Yo nunca supe por qué, pero con ella siempre había una mariposa. Generalmente azules, se posaban en su cabello como broches de plata, sin moverse siquiera, adornando su presencia un poco más. Las mariposas parecían amarla. Llegaban en montones cuando ella las llamaba, y la cubrían de colores por todo el vestido. Ella tampoco parecía odiarlas: decía que quizás su destino era ser mariposa, pero el cielo se equivocó y la mandó como humana.
El día de su cumpleaños, le di un ramo de narcisos. Ella me recordaba la historia de la belleza de Narciso, y como llegó a convertirse en flor. Ella no dijo nada. Pero supe que le habían gustado, cuando una mariposa pequeña y roja llegó sobre las flores, como una mancha de sangre sobre la nieve. Su sonrisa lo confirmó, y me sentí feliz de complacerla.

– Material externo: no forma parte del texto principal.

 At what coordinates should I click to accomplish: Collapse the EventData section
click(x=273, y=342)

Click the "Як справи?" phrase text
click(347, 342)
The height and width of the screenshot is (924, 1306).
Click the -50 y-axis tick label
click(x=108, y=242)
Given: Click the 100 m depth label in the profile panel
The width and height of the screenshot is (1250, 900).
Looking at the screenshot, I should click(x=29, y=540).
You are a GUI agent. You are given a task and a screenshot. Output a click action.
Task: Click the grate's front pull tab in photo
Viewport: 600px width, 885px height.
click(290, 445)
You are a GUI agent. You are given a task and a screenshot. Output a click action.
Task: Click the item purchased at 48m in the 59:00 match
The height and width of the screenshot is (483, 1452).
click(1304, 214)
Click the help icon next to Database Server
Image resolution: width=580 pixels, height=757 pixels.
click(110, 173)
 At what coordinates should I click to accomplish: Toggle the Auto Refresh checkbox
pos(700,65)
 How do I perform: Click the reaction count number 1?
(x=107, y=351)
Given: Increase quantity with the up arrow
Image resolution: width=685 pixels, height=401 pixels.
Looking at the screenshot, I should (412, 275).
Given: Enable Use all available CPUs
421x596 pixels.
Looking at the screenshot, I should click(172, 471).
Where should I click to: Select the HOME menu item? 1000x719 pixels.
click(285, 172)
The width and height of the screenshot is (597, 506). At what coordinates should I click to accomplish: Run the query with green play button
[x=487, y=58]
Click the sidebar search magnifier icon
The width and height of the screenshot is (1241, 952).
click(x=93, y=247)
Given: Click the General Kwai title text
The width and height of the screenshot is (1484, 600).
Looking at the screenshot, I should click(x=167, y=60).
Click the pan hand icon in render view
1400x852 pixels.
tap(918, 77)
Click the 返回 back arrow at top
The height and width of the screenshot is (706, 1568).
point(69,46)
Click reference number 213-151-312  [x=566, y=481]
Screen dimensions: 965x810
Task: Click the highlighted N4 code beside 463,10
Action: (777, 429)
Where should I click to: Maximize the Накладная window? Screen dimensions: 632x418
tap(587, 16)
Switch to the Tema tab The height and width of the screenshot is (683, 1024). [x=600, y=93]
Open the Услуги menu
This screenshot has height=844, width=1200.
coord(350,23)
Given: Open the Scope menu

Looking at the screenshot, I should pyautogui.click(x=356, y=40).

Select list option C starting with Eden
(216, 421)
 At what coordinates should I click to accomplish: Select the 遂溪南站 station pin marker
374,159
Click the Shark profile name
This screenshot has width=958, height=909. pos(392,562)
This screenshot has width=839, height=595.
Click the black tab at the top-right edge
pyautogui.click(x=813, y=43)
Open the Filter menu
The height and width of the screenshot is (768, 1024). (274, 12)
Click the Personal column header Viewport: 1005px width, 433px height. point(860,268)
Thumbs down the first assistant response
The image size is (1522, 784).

Ella se fue un día de mayo, silenciosa como una flor que se marchita. Se despidió de todos cálida, por la tarde, para su siesta; no sabíamos que dormiría para siempre. sus ojos azules nos dieron la última sonrisa, acariciándonos a cada uno como solía hacerlo siempre. Era una tarde febril, pesada y naranja. Ninguna otra mejor para decirle adiós.
Ese día, una mariposa negra cruzó el umbral de la casa por última vez.